Las autoridades de Tokyo claudicaron ,por fín, el día 25 de enero , dos días después de que Linda hubiera visitado a Paul en la cárcel. Cuando fue puesto en libertad , Paul dijo que habían sido los peores nueve días de su vida y que jamás los olvidaría . Quedaron marcados para el resto de su vida.

Cuatro años antes , las autoridades japonesas le había denagado la visa de trabajo por su pasado con las drogas. Cuatro años después la conseguía y el resultado fue el que fúe. Paul perdió casi dos millones de dólares . Tuvo que pagar un millón como multa a los promotores de Udo Music. Y otros innumerables gastos , seguros , multas y minutas generosas a los abogados por no haber dado los conciertos. Una ruina, a la japonesa.

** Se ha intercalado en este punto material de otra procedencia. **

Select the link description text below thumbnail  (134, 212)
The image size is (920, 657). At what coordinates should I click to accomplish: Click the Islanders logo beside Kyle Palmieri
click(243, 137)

Aquello fue el fín de su banda, los Wings, que habían abandonado Japón como cobardes . Incluso Denny Laine, el guitarrista, su mano derecha, había viajado a Cannes para firmar su primer album en solitario. Escribió una rabiosa canción sobre Paul:”Japanese Tears”.

LOS FRIOS JAPONESES

Paul Mc Cartney voló a Londres y durmío casi durante dos días. No hizo declaraciones. Había decidido matar a Wings y ponerse a grabar, otra vez, en solitario. Pocas semanas después había terminado su segundo album en solitario, “Mc cartney II”. Incluía dos canciones que con el paso del tiempo se convirtieron en epicentros de circunstancias especiales. En ese album Paul incluyó su visión de su estancia como recluso en una cárcel de Tokyo. La canción se llama “Frozen jap”. Quizá lo que más le impresionó fue la absoluta frialdad de los japoneses. En el album también estaba el single “Coming up” , una canción con la que se obsesionó John hasta los que publicó “Double Fantasy”.

Paul McCartney

Pero Paul siguió fumando hierba. Fue detenido años más tarde en las Barbados , pero sólo pagó una multa de 200 libras esterlinas. Peor lo había pasado en el verano de 1975, cuando se saltó un semáforo en rojo en Los Angeles y fue detenido por la policía, que encontró marihuana en el coche. Linda Mc Cartney dijo que era suya, como ciudadana americana tenía otros previlegios y podía salvar a Paul.. Fue llevada a comisaría pagó una multa y pudo salir. Antes, dos años antes en Suecia, la pareja lo había pasado también bastante mal.

Paul anunció el año pasado que había dejado de fumar marihuana, que ya no tenía edad para ello. Incluso ha dejado de ser socio de la Campaña para Legalizar el Cannabis. Ahora es activista , como buen vegetariano, de perseguir a los que comen carne o matan descriminadamente a los animales que sirven para hacer pieles. Paul estuvo diez años sin visitar Japón. Pero volvió con una gira en el año 1990 y en otras dos giras más. Guarda un especiel sentido del síndrome de Estocolmo . Entre el amor y el Odio por Tokyo.

Curiosamente, hace un año , volvió con  con tres noches en el Tokyo Dome.  Y como parecía que se había muerto el maleficio, regresó  una vez más , meses después y fue víctima de un virus que casi se lo lleva por delante. Pasó una semana en un hospital de Tokyo. No creo que vuelva jamás a Tokyo. Su ciudad maldita.